Путь до комнаты был быстрым как никогда. Тереза тянула меня за руку, пока Томас остался в столовой. С Минхо.
Я знаю, что он вернется к этому чертову азиату. Когда я не смогу удовлетворить его похоть, когда не смогу дать ему безграничную любовь, но с ней и боль, он просто уйдет.
И уже сейчас я готов с этим смириться. Потому что быть с Томасом всё равно что пытаться схватить ветер. Тебе кажется, что вот он, в твоих руках, но он исчезает. Улетает, чтобы потом придти, снести всё на своем пути, и, оставив за собой развалины, пропасть.
Отражение шепчет:
— Поддался, да? Влюбился в этого больного? Что же скажет мамочка? А папочка? Ой-ой.
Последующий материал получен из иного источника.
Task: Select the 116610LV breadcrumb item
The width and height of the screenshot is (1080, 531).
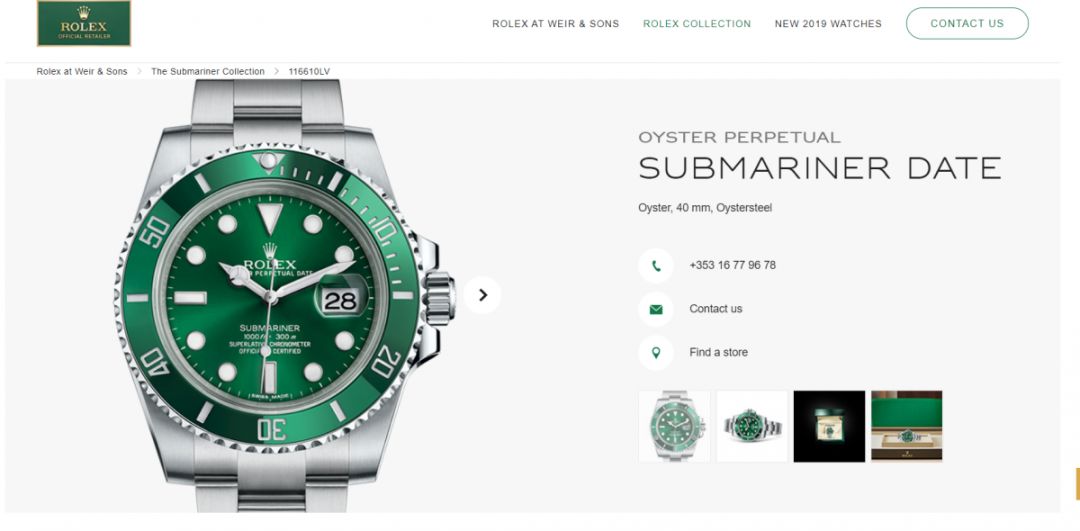Action: point(309,72)
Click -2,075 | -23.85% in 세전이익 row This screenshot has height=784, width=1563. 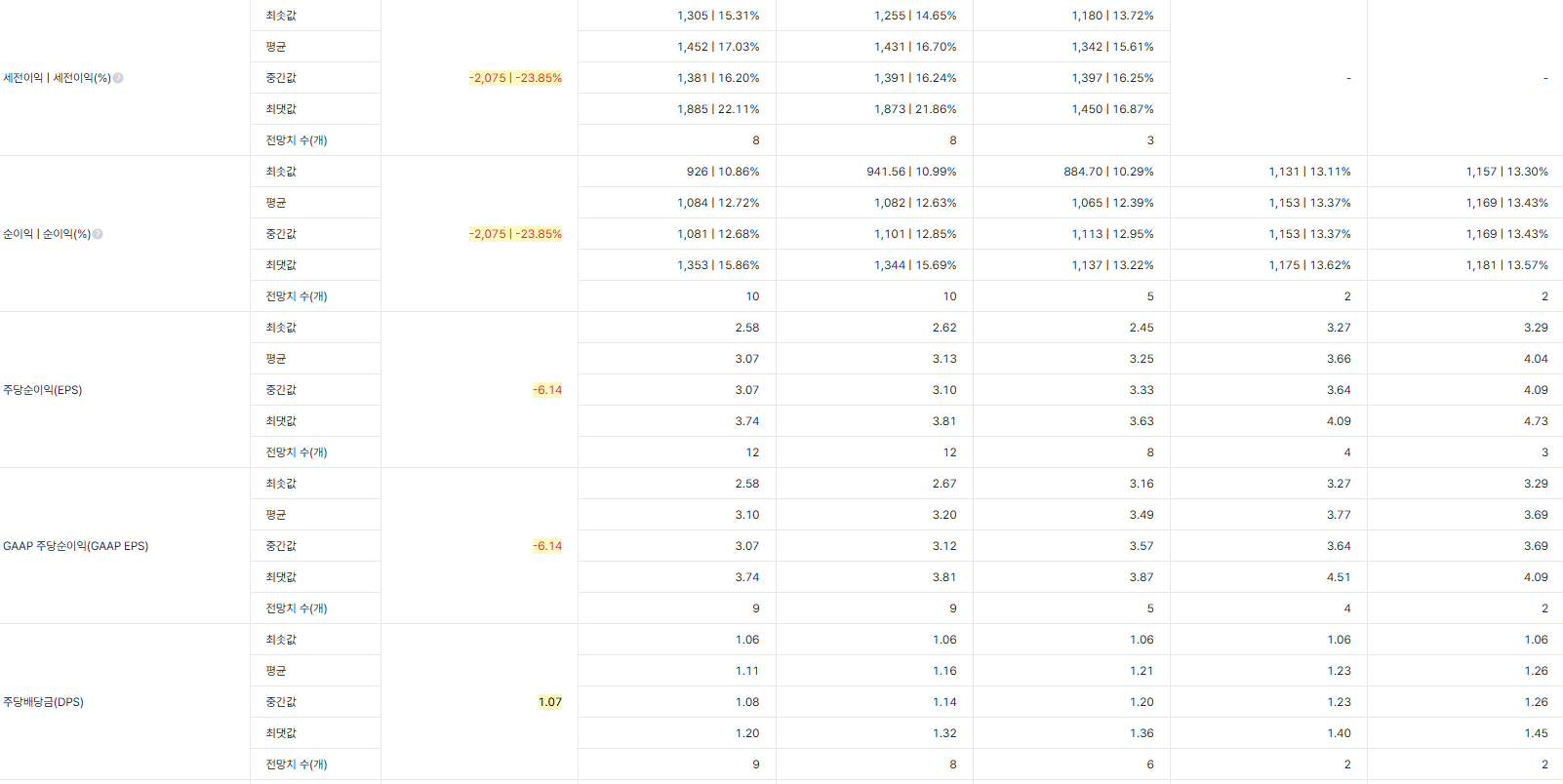coord(515,78)
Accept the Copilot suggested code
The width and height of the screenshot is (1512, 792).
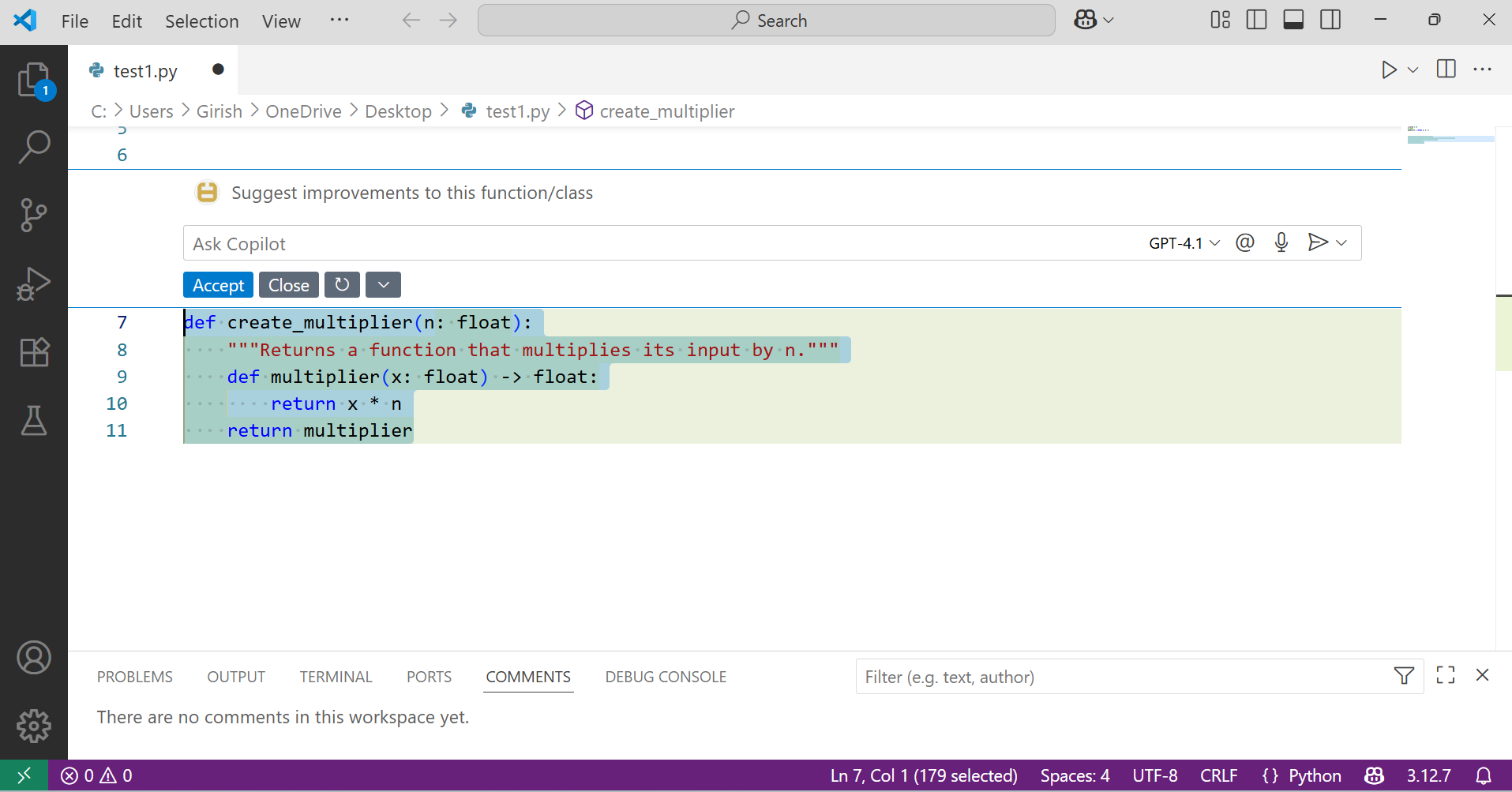pos(217,284)
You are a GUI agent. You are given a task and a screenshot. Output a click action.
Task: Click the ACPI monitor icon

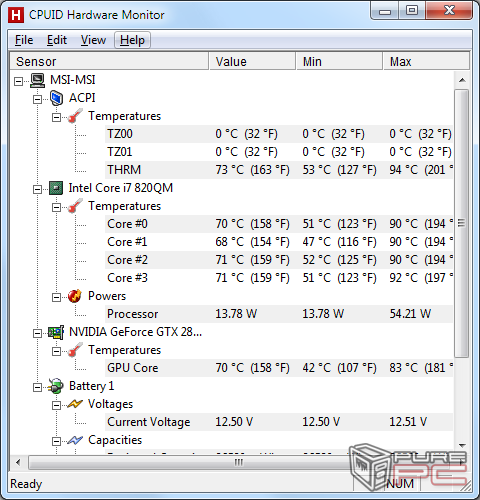(56, 98)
Хочется разбить стекло. Смотреть, как осколки впиваются в руку, как идет кровь, как чертово отражение искажается от боли. Но я лишь стискиваю кулаки. Вот начиная с этого момента моя жизнь превратится в ад. В мой личный, тесный котел с презрением и усмешками, с плевками в спину и постоянными драками. Потому что теперь я белая ворона среди прогнивших черных. И больнее всего осознавать, что я подверг этому Томаса. Его и раньше недолюбливали, но от публичного унижения его спасало унижение от Минхо. Этакое авторитетное насилие, после которого человека не тронешь. В этом месте всем всё равно на твою ориентацию. Но на мне клеймо: гей. Выплюнутое кем-то из парней в столовой. Я запомнил его прыщавое лицо, чтобы при встрече дать в эту морду, посмевшую говорить, повернувшись ко мне спиной. Если такие слабаки не могут высказывать в лицо, то им не за чем жить.
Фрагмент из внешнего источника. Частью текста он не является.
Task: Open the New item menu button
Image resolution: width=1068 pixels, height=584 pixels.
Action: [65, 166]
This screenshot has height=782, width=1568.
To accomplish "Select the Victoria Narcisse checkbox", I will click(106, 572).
В этом месте насилие вполне нормально. Я как-то услышал от одноклассников, что уже месяц не было убийств, чему удивляются все.
Я предмет для ненависти. Потому что остальные выставляют на показ свою жестокость и насилие. А я свою специфическую любовь.
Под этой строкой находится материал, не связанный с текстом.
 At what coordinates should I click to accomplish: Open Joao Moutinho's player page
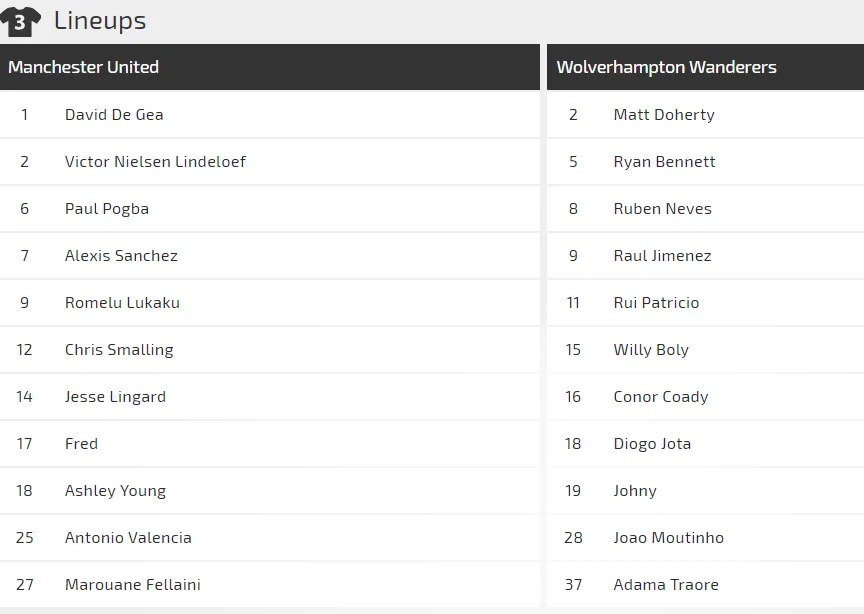(x=668, y=538)
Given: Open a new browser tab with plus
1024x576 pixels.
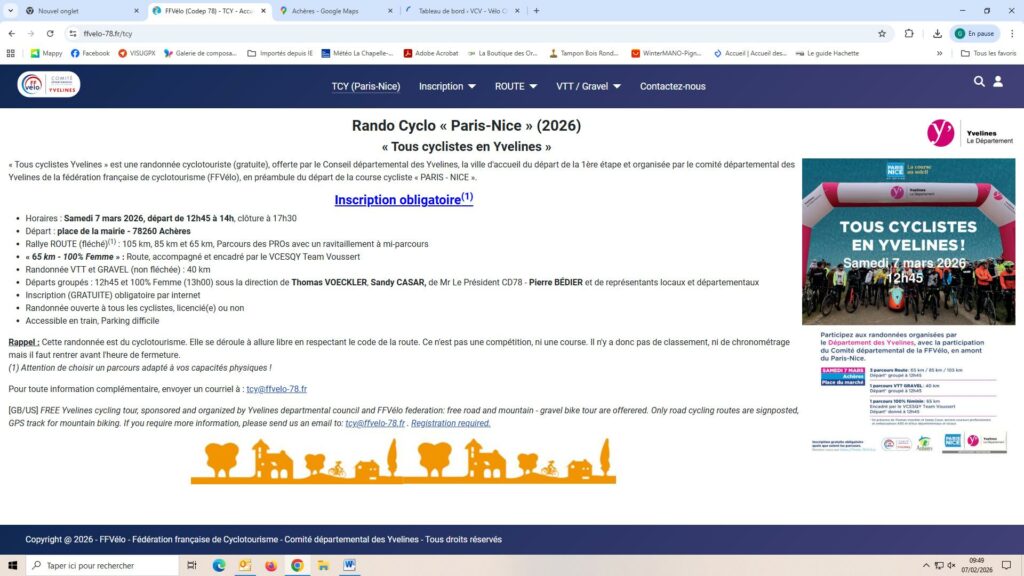Looking at the screenshot, I should [x=537, y=11].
Прилюдно унижать, бить, вжимать в стену, оттягивая больно волосы, чтобы показать превосходство — это нормально. Даже если любишь. Даже если взаимно.
Потому что люди любят чужую боль, чужое горе. Потому что завидуют чужому счастью.
Я отхожу от зеркала. Образина в нем затихает, будто услышав мои мысли.
Обреченно включаю холодную воду и засовываю голову под кран.
Телефон, лежащий на стиральной машинке, разрывается мелодией, стоящей на звонке и заглушающей любые звуки за пределами ванной. Я резко дергаю головой, стукаясь макушкой об кран. Сдерживаю поток матов, приберегая его на потом.
Потому что мне звонит отец.
Это понять легко. Моего номера нет ни у кого, кроме как у моего дорогого папаши.
Спокойно. Соберись. Чтобы он не говорил, главное молчать, слушать и терпеть. Пока играет музыка, я достаю сигарету из пачки, валяющейся на полке. Сигареты явно принадлежат Томасу, и у меня невольно щемит где-то слева, в груди. Закуриваю. Провожу по сенсору, отвечая на звонок.
Затягиваюсь, глубоко, наполняя легкие дымом, когда отец начинает говорить:
— Ну, здравствуй, сын.
Я выдыхаю дым и киваю. Ни слова. Как всегда. Вот и все мои разговоры с отцом.
— Молчишь? Что ж, я не удивлен. Мне тут птичка принесла…
Напрягаюсь. Стряхиваю пепел в раковину, сажусь на стиральную машинку, не к месту вспоминая, что неплохо бы постирать джинсы. Впрочем, мысли о бытовых мелочах помогают немного успокоиться. Всякий раз, когда он говорит свою излюбленную и раздражающую меня фразу про птичку, я успеваю поседеть несколько раз.
— Так вот, сын, — специально произносит последнее слово четко и отточено, будто не к собственному ребенку обращается, а к твари, — мне тут рассказали, что ты там себе развлечение нашел. Томас Флетчер, да? Так зовут твою очередную манию?
Сильно сжимаю сигарету в пальцах. Затягиваюсь. Выдыхаю ментоловый дым через нос, чуть морщась от ощущений.
— Ты ничему не учишься?
Молчу. Курю. До срыва всего пара затяжек.
— Ничего, скоро мы тебя с матерью заберем оттуда. Не увидишь ты свою игрушку, Ньютти.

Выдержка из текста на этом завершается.